The first three texts in Yishu 46 address issues of history in mainland China. Hou Hanru has contributed a reflection on the contemporary moment and the exhilarating and devastating events, man-made or natural, that have affected the world during the past few months. He deliberates upon how art can make a relevant political statement within such compelling times. Gao Minglu champions a re-examination of the complexity of China’s contemporary art history, proposing a reconsideration of it in light of distinct social and political conditions rather than confining it to the customary comparison with the West. Shanghai is the city in mainland China that is perhaps the most attentive to its history, although the discussion among Defne Ayas, Xhingyu Chen, Biljana Ciric, and Zhao Chuan, three of whom have published books on various aspects of Shanghai art history, share a concern about the inconsistent ways in which this history is documented and then constructed.

We also present features on Xu Bing, Wang Qingsong, and Polit-Sheer-Form-Office, each of them well-established artists who tackle the social and the political—exploring the cross-cultural rather than the national, exposing social polarization, and participating in communal discourse rather than market preoccupations—in subtle yet provocative ways. In contrast are texts on two artists, Jin Shan and Yam Lau, representing a younger generation, who are perhaps less political, turning inward within an era of social uncertainty, taking an approach that is intimate and personal, and exploring ways that art and life co-mingle.

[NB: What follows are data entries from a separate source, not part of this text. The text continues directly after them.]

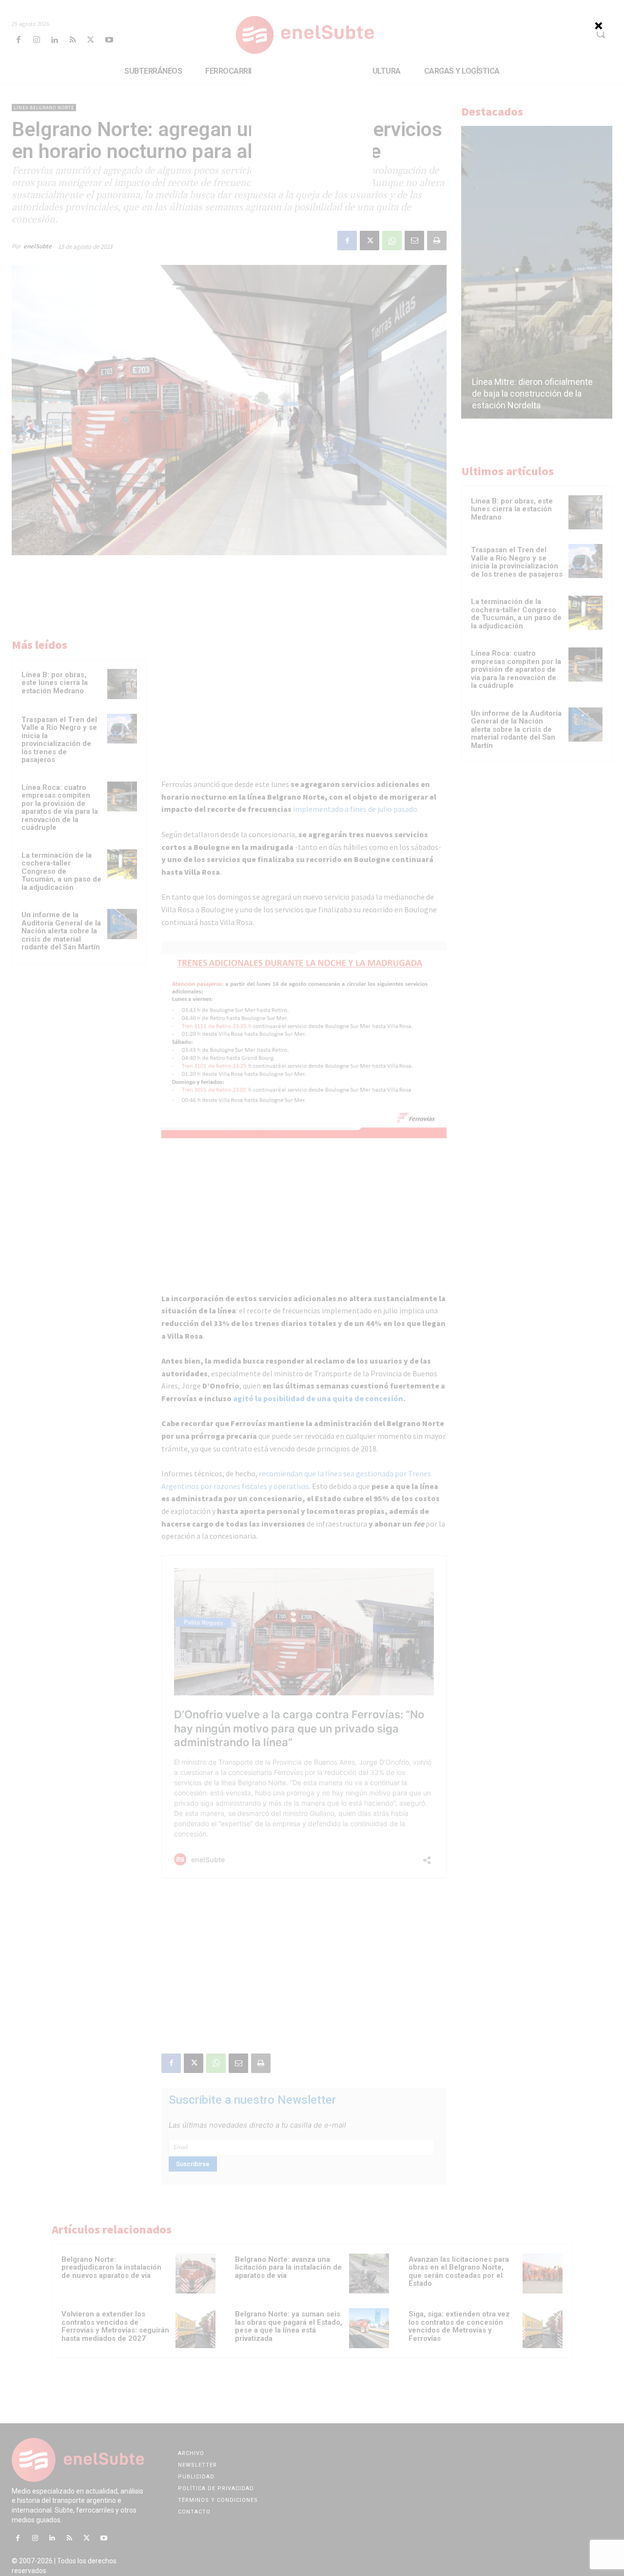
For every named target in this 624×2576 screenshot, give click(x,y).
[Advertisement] (312, 127)
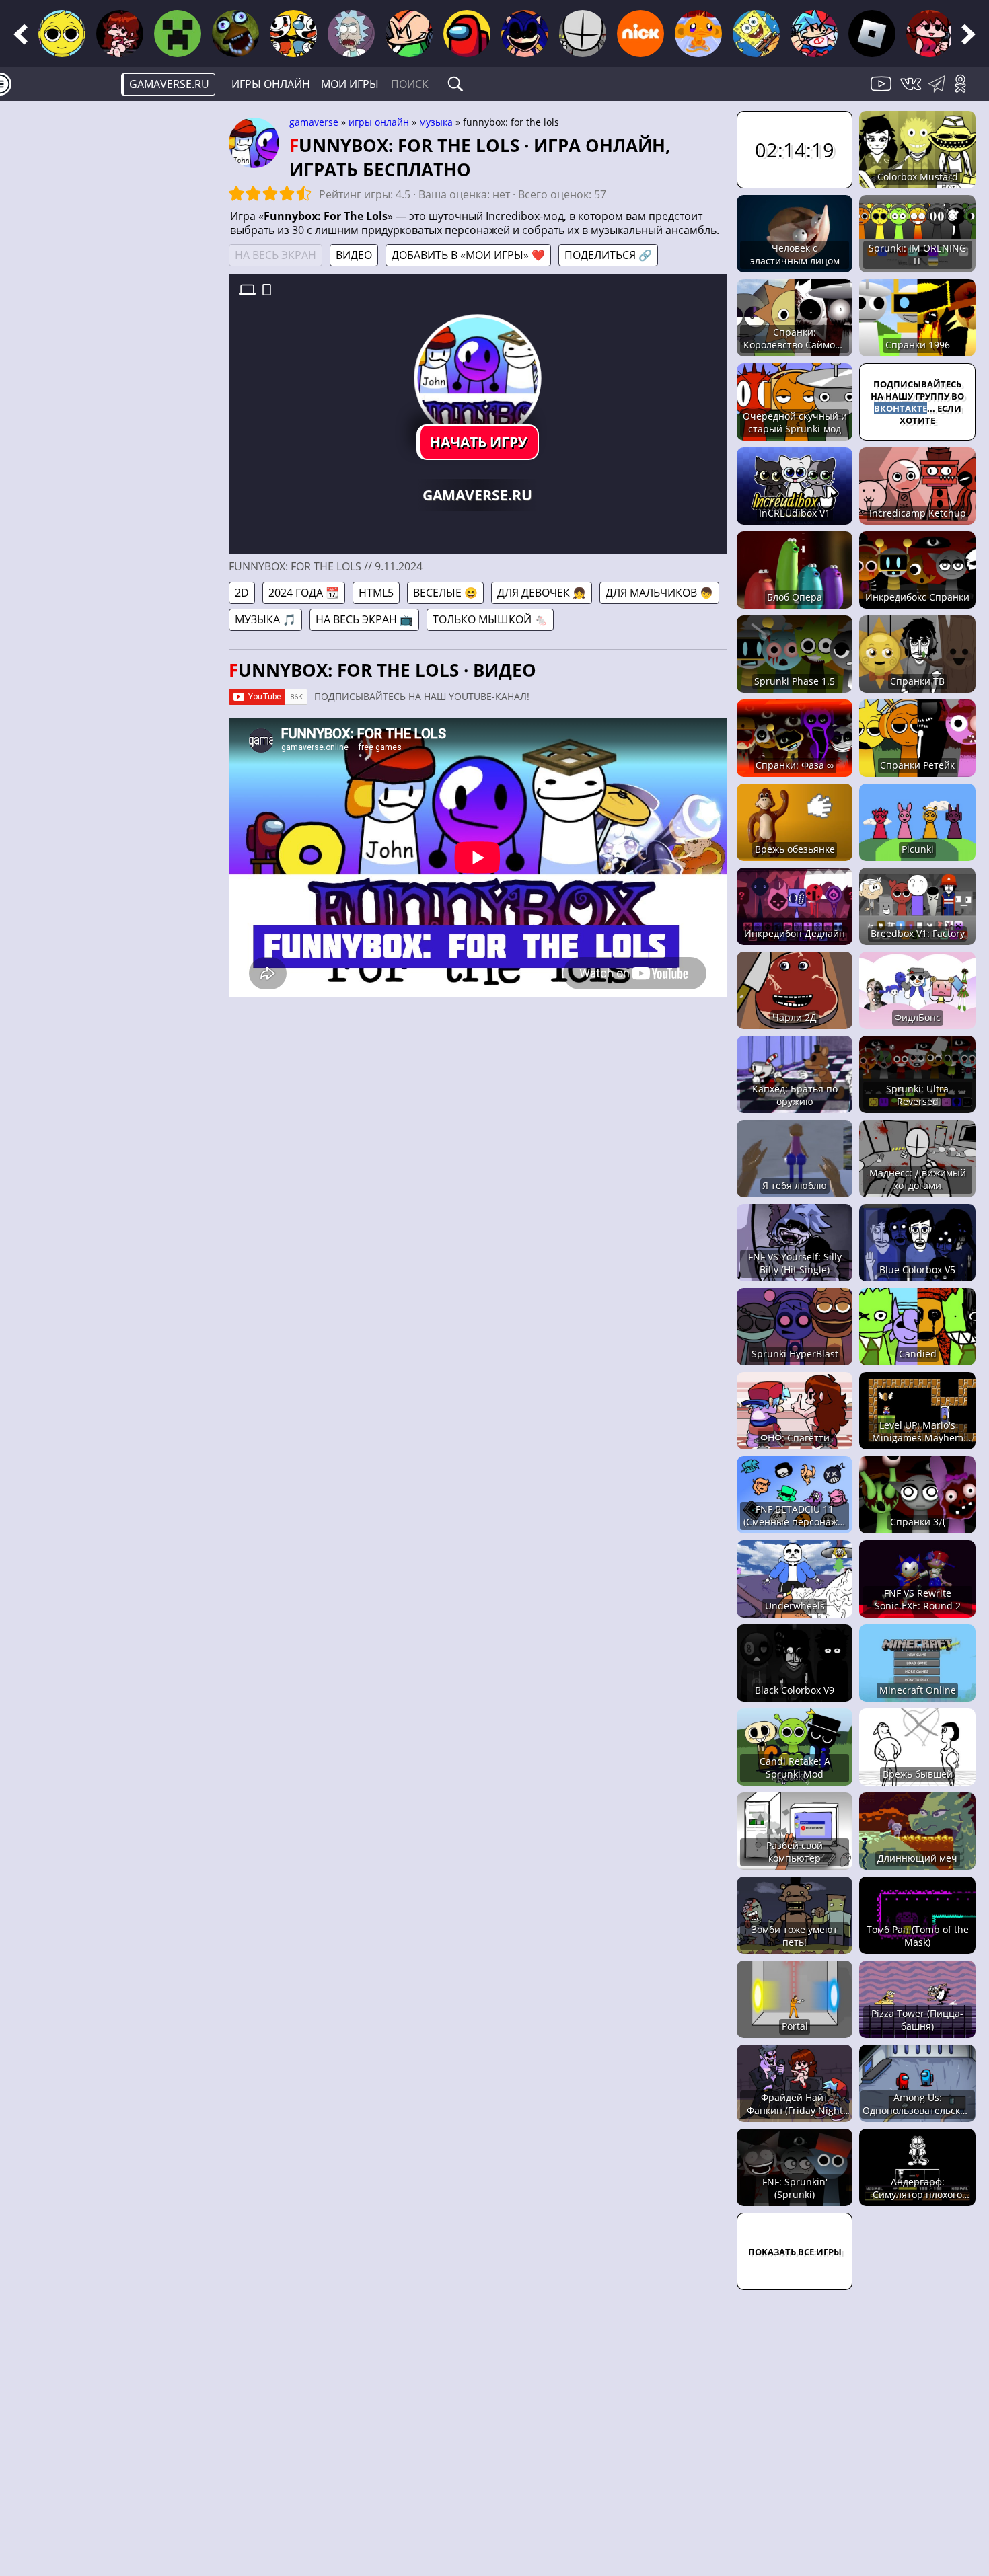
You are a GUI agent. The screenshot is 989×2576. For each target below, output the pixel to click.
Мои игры (350, 84)
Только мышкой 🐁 (490, 619)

The final three texts are reviews of exhibitions in San Francisco, Shanghai, and New York that discuss the work of Zhou Tao, Liu Wei, and Zhang Dali, the last of which resonates with sentiments expressed by Hou Hanru and questions how the political can demand a genuine and meaningful presence in contemporary Chinese art.

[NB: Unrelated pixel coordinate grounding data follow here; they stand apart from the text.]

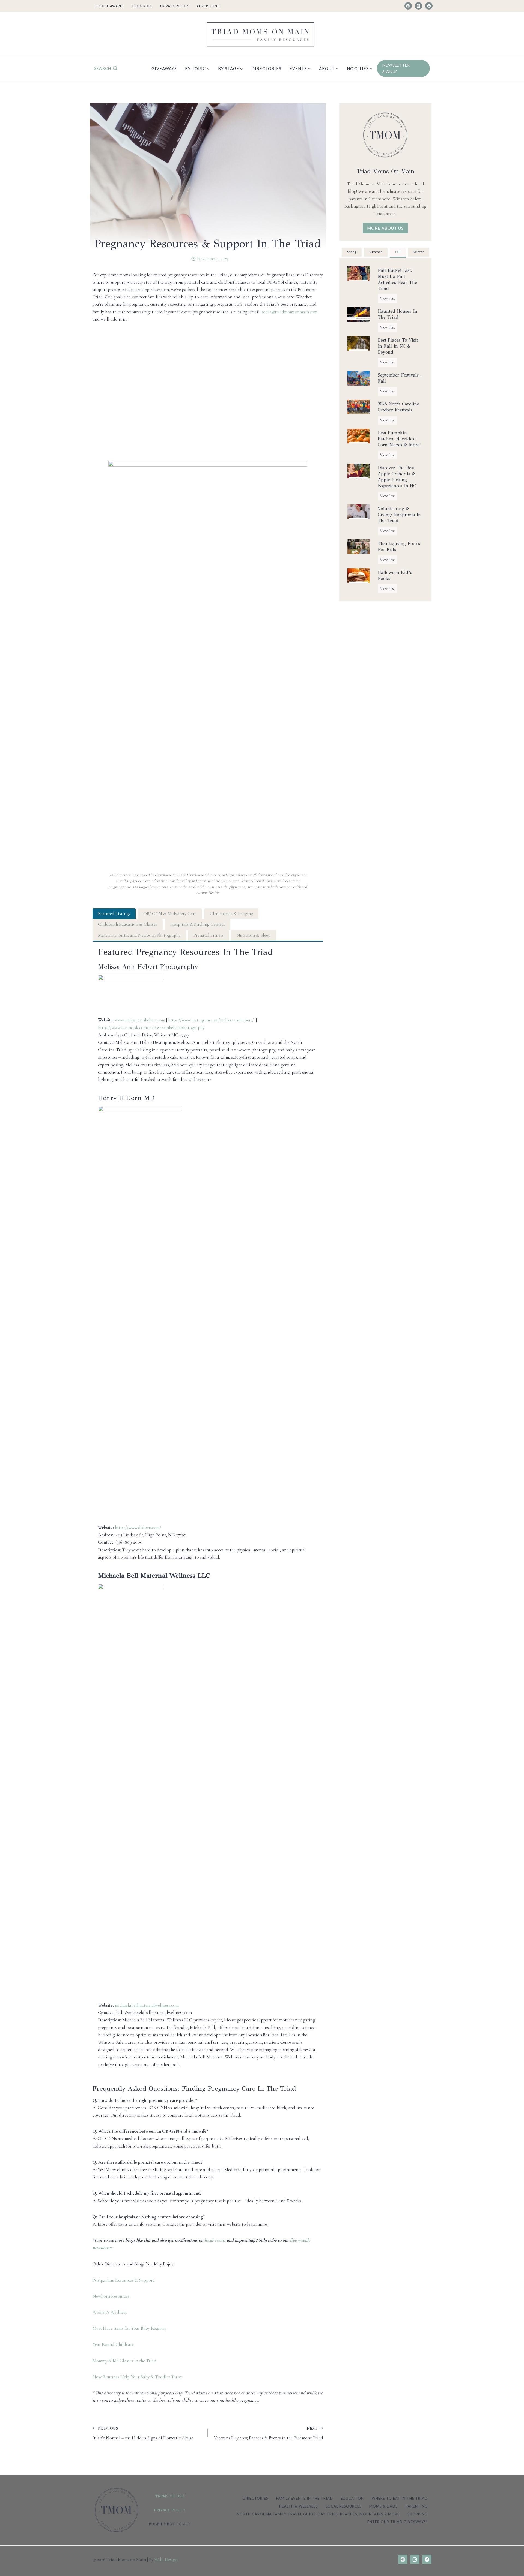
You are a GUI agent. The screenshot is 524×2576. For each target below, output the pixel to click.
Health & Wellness (298, 2506)
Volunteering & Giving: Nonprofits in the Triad (399, 514)
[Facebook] (429, 6)
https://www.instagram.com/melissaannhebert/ (211, 1020)
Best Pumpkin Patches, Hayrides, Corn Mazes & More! (399, 438)
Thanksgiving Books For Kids (399, 546)
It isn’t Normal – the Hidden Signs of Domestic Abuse (143, 2433)
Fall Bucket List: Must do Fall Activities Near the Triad (397, 279)
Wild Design (166, 2559)
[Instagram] (418, 6)
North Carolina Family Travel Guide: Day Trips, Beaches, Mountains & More (318, 2514)
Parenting (417, 2506)
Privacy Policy (174, 6)
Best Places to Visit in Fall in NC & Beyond (398, 346)
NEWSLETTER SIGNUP (396, 68)
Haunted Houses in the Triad (397, 314)
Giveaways (164, 68)
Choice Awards (109, 6)
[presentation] (358, 273)
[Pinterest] (408, 6)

In conclusion, Yishu is pleased to announce two new projects. One is our partnership with the Russian art magazine Iskusstvo on their special issue featuring contemporary Chinese art, which will be launched at the Moscow Biennale on September 25, 2010. The other is a Chinese-language edition of Yishu that will be published in September and will include a selection of articles published in the English-language version.

Keith Wallace

Image (top): PSFO, Polit–Sheer–Form 3, 2007, oil on canvas, 157 x 200 cm. Photo: Justin Jin. Courtesy of the artists and Shanghai Gallery of Art, Shanghai.